Documentation is easier.
For the love of all things good and pure, do not use LLMs to make your documentation.
Comment on 95% of Companies See ‘Zero Return’ on $30 Billion Generative AI Spend, MIT Report Finds
b3an@lemmy.world 10 hours ago
I would argue we have seen return. Documentation is easier. Tools for PDF, Markdown have increased in efficacy. Coding alone has lowered the barrier to bringing building blocks and some understanding to the masses. If we could hitch this with trusted and solid LLM data, it makes a lot of things easier for many people. Translation is another.
I find it very hard to believe 95% got ZERO benefit. We’re still benefiting and it’s forcing a lot of change. More power use? More renewable energy, and even (yes safe) nuclear. These tools will also get better and improve the interface between physical and digital. This will become ubiquitous, and we’ll forget we couldn’t just ‘talk’ to computers so easily.
I’ll end with, I don’t say ‘AI’ is an overblown and overused and overutilized buzzword everywhere these days. I can’t say about bubbles and shit either. But what I see is a lot of smart people making LLMs and related technologies more efficient, more powerful, and is trickling into many areas of software alone. It’s easier to review code, participate, etc. Literal papers are published constantly about how they find new and better and more efficient ways to do things.
Documentation is easier.
For the love of all things good and pure, do not use LLMs to make your documentation.
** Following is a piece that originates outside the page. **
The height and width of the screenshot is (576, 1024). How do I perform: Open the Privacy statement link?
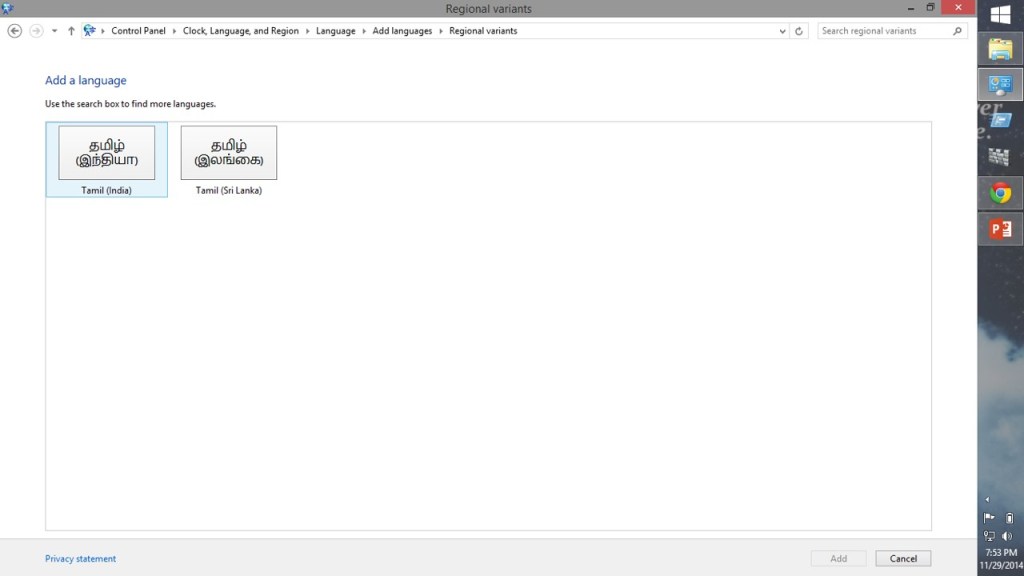coord(80,559)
You know what I think it is? The tittle is misleading. These companies probably had ZERO SUM GAIN when investing in AI. The upfront costs of investing in them didn’t see returns yet. That’s like saying a new restaurant isn’t profitable. If you know you know.
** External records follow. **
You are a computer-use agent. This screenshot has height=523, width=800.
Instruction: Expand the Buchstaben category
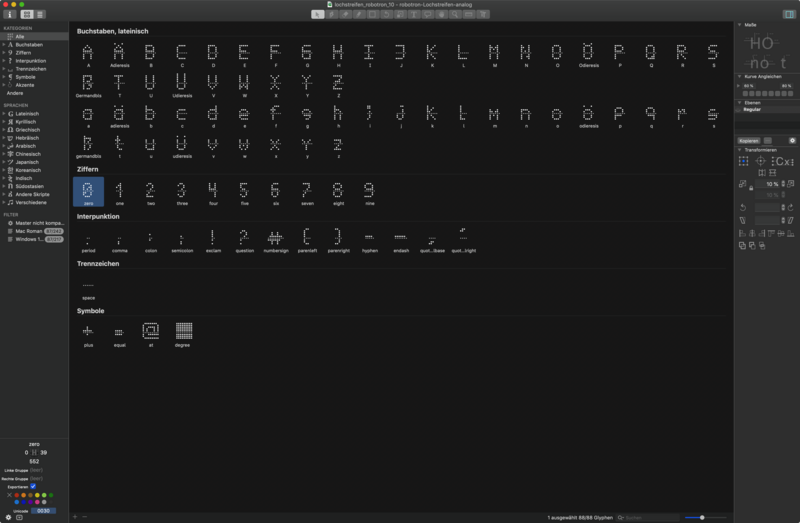[x=3, y=45]
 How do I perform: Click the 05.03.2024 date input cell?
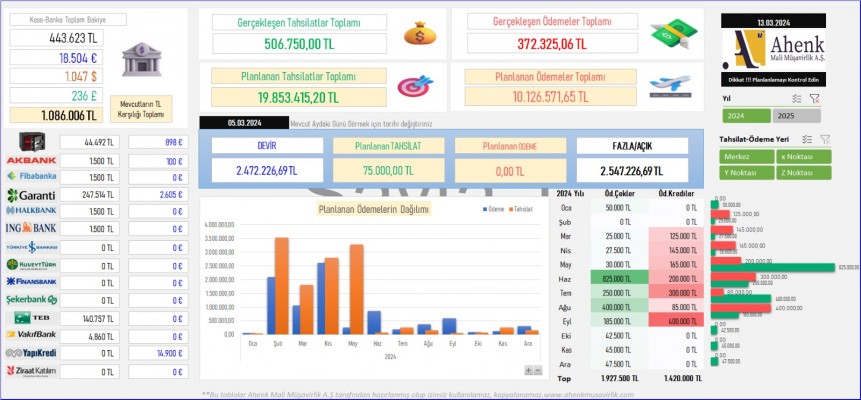243,123
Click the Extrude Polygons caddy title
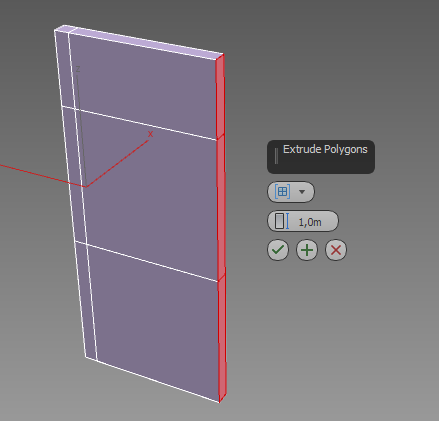The image size is (439, 421). coord(325,149)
Basically, I’m saying it likely didn’t cost the companies anything either and will likely be profitable in the long run as this software is integrated and work force is reduced due to auromation.
RND returned as much value as it consumed. So you can technically say “no value was gained,” and be correct. And since everyone hates AI they’ll believe it.
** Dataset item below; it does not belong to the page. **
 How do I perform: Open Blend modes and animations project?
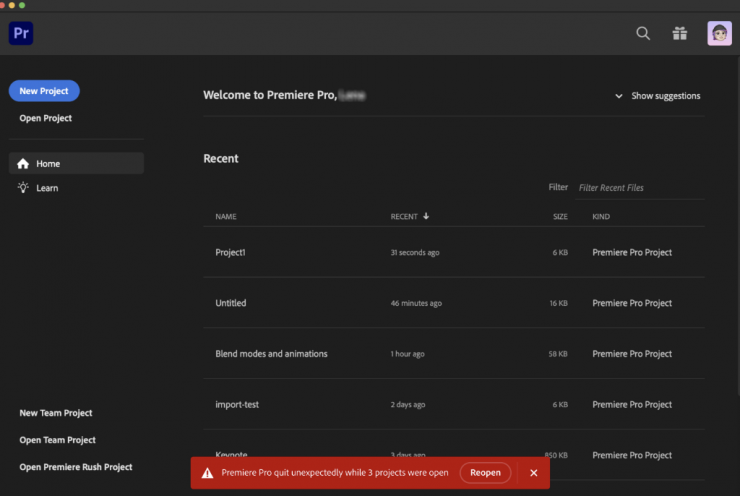point(271,354)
Don’t get me wrong. AI is a Bubble industry but it’s not going to go away when it pops.
Well written response. There is an undeniable huge improvement to LLMs over the last few years, and that already has many applications in day to day life, workplace and whatnot.
From writing complicated Excel formulas, proofreading, and providing me with quick, straightforward recipes based on what I have at hand, AI assistants are already sold on me.
That being said, take a good look between the type of responses here -an open source space with barely any shills or astroturfers (or so I’d like to believe) - and compare them to the myriad of Reddit posts that questioned the same thing on subs like r/singularity and whatnot. It’s anecdotal evidence of course, but the amount of BS answers saying “AI IS GONNA DOMINATE SOON” ; “NEXT YEAR NOBODY WILL HAVE A JOB”, “THIS IS THE FUTURE” etc. is staggering. From doomsayers to people who are paid to disseminate this type of shit, this is ONE of the things that mainly leads me to think we are in a bubble. The same thing happened/ is happening to crypto over the last 10 years. Too much money being inserted by billionaire whales into a specific subject, and in years they are able to convince the general population that EVERYBODY and their mother is missing out a lot if they don’t start using “X”.
providing me with quick, straightforward recipes based on what I have at hand,
Ah yes, the wonderful recipes AI generates. Like Pizza made with glue!
businessinsider.com/google-ai-glue-pizza-i-tried-…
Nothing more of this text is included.